**INSTRUCTIONS TO FOLLOW:** Please write the next part of the review below about Hugh Laurie's performance in "Veep," picking up after its final sentence.

Hugh Laurie stands out in most recent 'Veep' episode

ENTER TV-EMMYS 124 LA

“Veep” has had one of the most talented casts in a comedy since it debuted in 2012. But the standout in tonight’s latest episode entitled “B/ill” wasn’t any of the regulars. It was new cast member Hugh Laurie, who excels in his role as the straight man to a cast of lunatics.

One of the things that makes his performance as President Selina Meyer’s running mate Tom James so good is that it runs counter to most of what he has done before in comedy. In “Blackadder the Third” and “Blackadder Goes Forth,” he was a jolly nitwit who had all the funny lines, as he was as Bertie Wooster in “Jeeves and Wooster.” Here, he plays a type of Jeeves character in that he is very competent and somewhat serious.

The difference between James and Jeeves, however, lies in his American sensibility. Laurie’s accurate and soothing American voice accentuates his kindness and desire to make others happy. Whereas Jeeves had an air of superiority a thousand kind acts could not dissipate, James comes off as a friendly neighbor willing to devote a whole afternoon to solving your problems.

Like any great straight man, Laurie is great at reacting to situations. The episode’s primary plot — Meyer and her staff trying to get her bill destroyed in ways that are not 100 percent legal — gains a nice portion of its humor from characters learning information which could indict them and send them to jail.

**RECORDED DATA:**
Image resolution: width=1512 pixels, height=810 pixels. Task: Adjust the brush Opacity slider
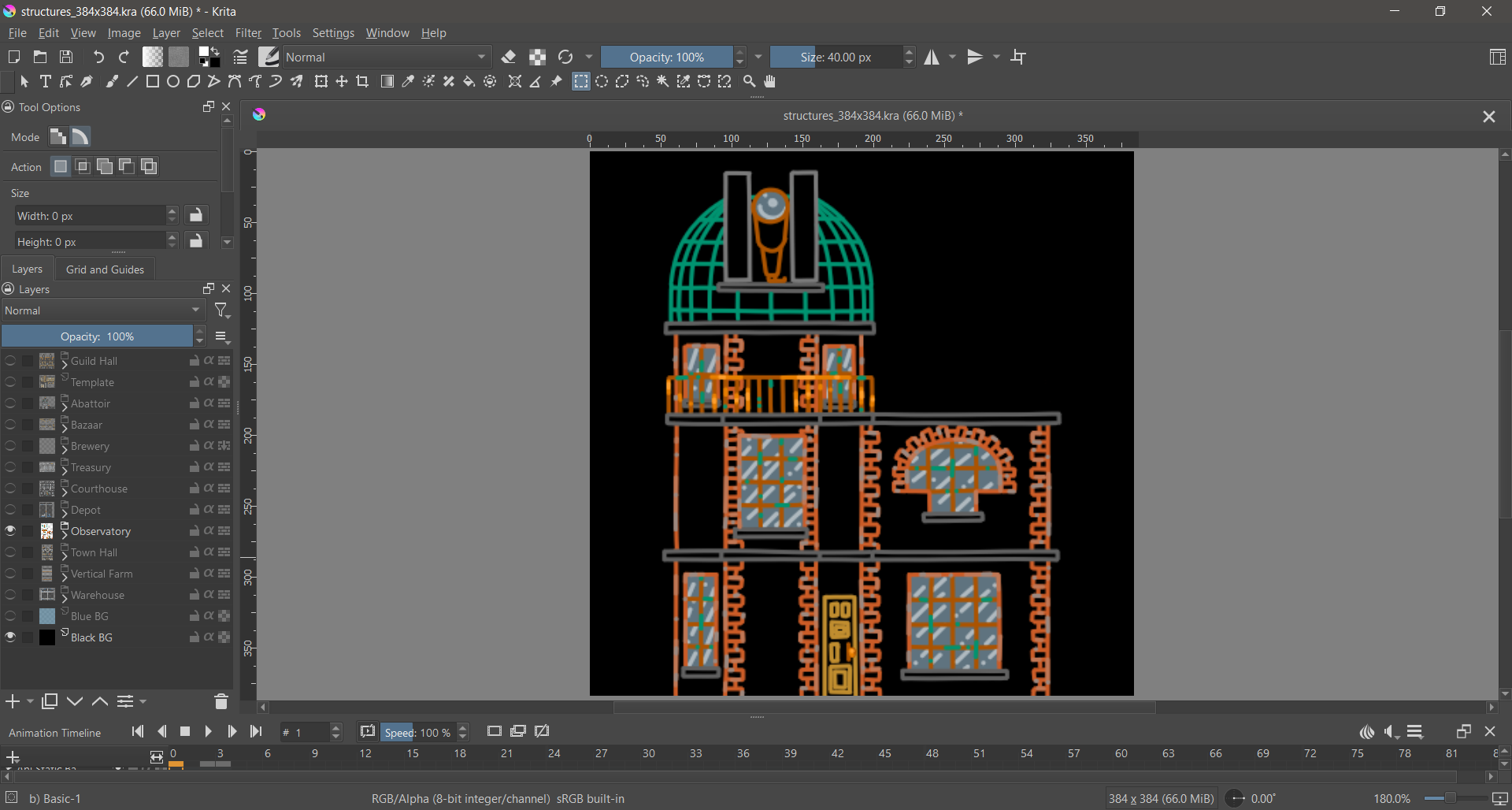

**WRITTEN ANSWER:**
Nobody is better at saying “I don’t want to know,” somebody telling him anyway and then reacting to that person’s stupidity than Laurie.

Laurie also plays James in a very restrained manner in stark contrast to the idiots he played in “Blackadder the Third” and “Jeeves and Wooster.” Those characters were uninhibited to the extreme. In this episode of “Veep,” James, most of the time, speaks deliberately and acts as he if were going to step on an eggshell.

This heightens the unrestrained nature of his colleagues bickering. It also makes his explosive outburst against them all the more funny and unexpected. The fact that he is screaming at them to help Meyer keeps his speech grounded in his character and does not come off as a cheap gag.

Laurie shares good chemistry with Julia Louis-Dreyfus. One of her greatest strengths on this show is being rude to people. Laurie suffers every indignity she puts him through with such patience as to throw Louis-Dreyfus’s bad manners into sharper comedic light.

This episode of “Veep” wasn’t perfect. Some of its storylines were unnecessarily repetitive. But Laurie’s excellent take on the straight man — something he has barely done in his career — is reason enough to watch the entire episode.